# couple vids



## stealthDuo (Jan 27, 2013)

came here to sell the yak... 
i realise now that will be 3 months and 50 posts later. haha so instead here is some vids from last season.


----------



## TheFishinMusician (Feb 5, 2007)

:shock: 
Judging by those 2 vids it seems you may have a bit to offer on here! 
Very impressive fish! 
Get posting.


----------



## stealthDuo (Jan 27, 2013)

cheers mate!
yeah i was kinda stoaked to see 3 months before i can sell that. haha hopefully gunna get some solid fish in between now and then  
or maybe not need the $ by then. 
i mostly spin off the rocks but have a couple more kayak vids, these two are prolly more impressive but i'll chuck the others up as well.


----------



## Wrassemagnet (Oct 17, 2007)

Dude that's amazing footage! I hope you and your mate can end up keeping the duo, she's obviously full of good mojo and it's a shame to break up such a good fishing/paddling team.


----------



## stealthDuo (Jan 27, 2013)

thanks man! i recently lost my gopro so looking at getting GP3 to continue our efforts (mostly LBG stuff but yak as well) 
last yak session we tolled >20km and saw a couple blue bottles. haha just posting these vids has kinda made me sykd to keep it. i realise its a pretty sure way to connect with solid fish, think after that last sesh i just became a bit disillusioned with $3K sitting in my back yard.

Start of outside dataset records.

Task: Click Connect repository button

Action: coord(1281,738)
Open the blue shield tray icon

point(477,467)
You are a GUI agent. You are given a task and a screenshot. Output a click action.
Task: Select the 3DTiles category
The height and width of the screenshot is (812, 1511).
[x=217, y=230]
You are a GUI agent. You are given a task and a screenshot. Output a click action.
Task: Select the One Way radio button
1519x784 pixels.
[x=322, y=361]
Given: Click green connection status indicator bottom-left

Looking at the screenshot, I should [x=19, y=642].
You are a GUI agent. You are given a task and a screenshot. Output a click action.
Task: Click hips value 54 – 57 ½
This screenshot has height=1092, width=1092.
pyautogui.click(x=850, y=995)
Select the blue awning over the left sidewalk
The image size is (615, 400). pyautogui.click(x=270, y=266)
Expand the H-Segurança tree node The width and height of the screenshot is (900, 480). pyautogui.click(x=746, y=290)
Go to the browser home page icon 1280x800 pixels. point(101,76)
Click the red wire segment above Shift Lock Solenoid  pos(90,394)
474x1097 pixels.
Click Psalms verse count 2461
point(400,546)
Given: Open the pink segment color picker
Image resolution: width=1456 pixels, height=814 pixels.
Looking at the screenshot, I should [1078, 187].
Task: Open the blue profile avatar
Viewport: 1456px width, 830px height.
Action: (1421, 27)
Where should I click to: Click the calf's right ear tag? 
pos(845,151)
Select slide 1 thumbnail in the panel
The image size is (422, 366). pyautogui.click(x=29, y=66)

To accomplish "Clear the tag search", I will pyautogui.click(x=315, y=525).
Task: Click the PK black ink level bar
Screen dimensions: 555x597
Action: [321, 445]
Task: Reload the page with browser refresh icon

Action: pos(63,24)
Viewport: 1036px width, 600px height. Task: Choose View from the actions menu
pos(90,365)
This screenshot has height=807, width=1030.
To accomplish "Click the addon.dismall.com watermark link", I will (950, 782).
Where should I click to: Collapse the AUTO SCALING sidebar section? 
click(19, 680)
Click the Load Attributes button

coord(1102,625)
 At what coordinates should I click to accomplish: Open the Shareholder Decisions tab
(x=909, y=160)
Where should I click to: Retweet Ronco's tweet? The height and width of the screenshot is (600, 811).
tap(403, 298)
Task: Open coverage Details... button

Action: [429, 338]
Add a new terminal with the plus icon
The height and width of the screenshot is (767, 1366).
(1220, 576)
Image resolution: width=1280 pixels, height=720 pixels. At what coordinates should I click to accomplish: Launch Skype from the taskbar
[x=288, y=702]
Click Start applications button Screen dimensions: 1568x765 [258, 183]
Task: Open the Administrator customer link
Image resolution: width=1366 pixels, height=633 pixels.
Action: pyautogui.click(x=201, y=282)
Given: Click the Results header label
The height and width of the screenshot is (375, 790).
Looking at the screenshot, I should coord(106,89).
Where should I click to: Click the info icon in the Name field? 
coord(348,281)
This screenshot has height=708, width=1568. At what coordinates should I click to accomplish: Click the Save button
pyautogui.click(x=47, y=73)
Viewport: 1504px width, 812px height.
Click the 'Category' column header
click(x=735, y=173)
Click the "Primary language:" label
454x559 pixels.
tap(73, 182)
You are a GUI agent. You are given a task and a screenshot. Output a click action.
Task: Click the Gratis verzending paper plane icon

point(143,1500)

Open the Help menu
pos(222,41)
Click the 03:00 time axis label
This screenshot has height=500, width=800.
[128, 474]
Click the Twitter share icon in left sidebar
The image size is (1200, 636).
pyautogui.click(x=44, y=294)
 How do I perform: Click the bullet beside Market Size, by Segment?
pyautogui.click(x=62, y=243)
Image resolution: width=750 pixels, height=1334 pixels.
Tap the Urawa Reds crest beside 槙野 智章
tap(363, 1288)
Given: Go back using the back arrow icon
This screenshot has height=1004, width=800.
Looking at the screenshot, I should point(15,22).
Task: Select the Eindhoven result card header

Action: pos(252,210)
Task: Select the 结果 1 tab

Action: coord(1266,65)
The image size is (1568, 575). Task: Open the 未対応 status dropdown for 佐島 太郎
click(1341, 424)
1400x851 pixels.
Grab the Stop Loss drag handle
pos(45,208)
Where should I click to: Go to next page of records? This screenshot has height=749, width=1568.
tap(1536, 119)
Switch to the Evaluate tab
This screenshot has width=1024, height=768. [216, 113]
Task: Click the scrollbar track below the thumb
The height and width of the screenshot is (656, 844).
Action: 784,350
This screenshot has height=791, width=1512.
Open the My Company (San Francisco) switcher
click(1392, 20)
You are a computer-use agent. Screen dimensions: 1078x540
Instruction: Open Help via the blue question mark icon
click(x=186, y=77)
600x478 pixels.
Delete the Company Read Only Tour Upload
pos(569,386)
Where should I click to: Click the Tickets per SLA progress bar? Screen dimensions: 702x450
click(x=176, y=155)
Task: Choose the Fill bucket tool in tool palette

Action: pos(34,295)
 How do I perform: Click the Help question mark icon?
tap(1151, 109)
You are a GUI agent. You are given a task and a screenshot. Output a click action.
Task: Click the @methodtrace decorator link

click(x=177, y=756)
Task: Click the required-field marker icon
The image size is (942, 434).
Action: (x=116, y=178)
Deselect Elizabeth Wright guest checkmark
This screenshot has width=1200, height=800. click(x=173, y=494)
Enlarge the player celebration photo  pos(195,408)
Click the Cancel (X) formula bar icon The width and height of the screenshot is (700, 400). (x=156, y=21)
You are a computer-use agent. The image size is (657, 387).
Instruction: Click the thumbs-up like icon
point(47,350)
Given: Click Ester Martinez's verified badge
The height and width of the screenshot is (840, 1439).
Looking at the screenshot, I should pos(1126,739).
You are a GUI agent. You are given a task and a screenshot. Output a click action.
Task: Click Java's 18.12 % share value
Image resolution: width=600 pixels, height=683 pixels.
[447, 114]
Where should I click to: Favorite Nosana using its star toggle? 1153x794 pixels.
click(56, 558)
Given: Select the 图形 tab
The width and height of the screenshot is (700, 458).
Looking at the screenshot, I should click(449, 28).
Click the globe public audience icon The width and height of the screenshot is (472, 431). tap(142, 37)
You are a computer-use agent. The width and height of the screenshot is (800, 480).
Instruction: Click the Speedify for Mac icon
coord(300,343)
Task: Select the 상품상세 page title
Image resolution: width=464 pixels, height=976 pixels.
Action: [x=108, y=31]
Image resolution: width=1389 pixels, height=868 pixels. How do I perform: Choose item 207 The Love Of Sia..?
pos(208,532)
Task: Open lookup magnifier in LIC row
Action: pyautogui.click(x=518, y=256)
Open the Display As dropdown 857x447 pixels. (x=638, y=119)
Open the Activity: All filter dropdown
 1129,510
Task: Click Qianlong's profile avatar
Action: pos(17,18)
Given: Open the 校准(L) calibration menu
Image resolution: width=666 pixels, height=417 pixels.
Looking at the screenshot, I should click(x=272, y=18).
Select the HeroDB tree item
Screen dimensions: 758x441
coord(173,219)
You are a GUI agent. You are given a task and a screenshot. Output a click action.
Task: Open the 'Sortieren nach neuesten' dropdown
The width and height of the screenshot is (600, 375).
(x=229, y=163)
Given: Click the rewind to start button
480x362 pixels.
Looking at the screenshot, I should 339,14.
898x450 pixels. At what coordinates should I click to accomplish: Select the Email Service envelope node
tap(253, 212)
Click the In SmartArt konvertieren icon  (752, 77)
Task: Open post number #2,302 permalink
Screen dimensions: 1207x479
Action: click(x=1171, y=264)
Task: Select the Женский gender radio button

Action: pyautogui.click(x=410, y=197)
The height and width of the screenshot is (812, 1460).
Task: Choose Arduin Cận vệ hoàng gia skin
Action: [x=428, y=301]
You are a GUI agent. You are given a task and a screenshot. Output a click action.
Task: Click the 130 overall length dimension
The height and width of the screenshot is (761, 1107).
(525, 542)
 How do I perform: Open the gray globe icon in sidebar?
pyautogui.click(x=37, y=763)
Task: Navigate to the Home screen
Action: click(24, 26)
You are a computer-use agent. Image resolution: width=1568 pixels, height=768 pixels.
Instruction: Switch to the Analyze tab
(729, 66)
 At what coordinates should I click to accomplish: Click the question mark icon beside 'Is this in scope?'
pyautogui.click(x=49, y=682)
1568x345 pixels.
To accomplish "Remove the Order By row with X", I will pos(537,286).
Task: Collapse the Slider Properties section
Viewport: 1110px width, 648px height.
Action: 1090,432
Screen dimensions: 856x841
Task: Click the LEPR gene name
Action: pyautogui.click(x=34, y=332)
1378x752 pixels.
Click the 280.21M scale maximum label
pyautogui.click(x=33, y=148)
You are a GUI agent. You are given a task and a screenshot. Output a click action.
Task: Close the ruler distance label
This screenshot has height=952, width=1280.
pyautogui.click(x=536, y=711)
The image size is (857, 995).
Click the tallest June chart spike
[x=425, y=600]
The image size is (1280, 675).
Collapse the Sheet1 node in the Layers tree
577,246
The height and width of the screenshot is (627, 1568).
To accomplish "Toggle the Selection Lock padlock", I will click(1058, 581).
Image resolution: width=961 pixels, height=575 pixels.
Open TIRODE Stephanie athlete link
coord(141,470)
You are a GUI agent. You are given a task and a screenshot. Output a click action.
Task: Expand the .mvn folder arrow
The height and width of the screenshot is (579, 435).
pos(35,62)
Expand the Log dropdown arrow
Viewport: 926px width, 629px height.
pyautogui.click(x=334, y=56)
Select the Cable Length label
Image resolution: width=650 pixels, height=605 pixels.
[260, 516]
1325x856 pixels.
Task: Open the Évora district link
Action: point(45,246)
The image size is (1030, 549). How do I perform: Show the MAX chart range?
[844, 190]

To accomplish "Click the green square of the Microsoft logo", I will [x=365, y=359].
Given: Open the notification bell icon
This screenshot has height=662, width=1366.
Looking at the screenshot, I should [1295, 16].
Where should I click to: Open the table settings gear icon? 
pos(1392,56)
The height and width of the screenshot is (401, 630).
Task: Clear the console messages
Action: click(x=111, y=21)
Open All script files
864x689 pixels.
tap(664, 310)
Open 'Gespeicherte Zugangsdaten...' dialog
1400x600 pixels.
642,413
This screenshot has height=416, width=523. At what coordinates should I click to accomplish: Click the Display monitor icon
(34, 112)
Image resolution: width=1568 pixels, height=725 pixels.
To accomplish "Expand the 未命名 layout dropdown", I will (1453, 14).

here is another vid from last season as well... we seem to hook a few fish in the tummy? anyone else experience this? my theory is they are swiping/ramming the slow moving lure to try and stun it or work out what it is and end up jaging them selves?


----------



## stealthDuo (Jan 27, 2013)

this was new years morning 2013. we were out there an hour before first light, trolled around and got a double hook up just as it was getting light enough to see. small tuna around 4kgs. 
how's the bream at the end having a dig haha


----------



## Salty Dog (Sep 18, 2005)

Looks like you've been cleaning up Stealthduo. There are going to be heaps of jealous guys on the forum, me included. :lol:


----------



## TheFishinMusician (Feb 5, 2007)

More more more!!
Great stuff.


----------



## WayneD (Jul 11, 2006)

Is this yours? Bloody bargain if it is.

http://www.gumtree.com.au/s-ad/birkdale ... 1012938685


----------



## stealthDuo (Jan 27, 2013)

wow that is cheep! nah not mine (mine's green). 
pretty sure i'm sykd to keep it now anyway haha i kinda need the $ but just rewatching these vid's got me keen to get back out there!

stoaked you guys dig em!


----------



## Zed (Sep 18, 2006)

"WAHOOOO!"
Is what that fish said when he got a treble in the anus.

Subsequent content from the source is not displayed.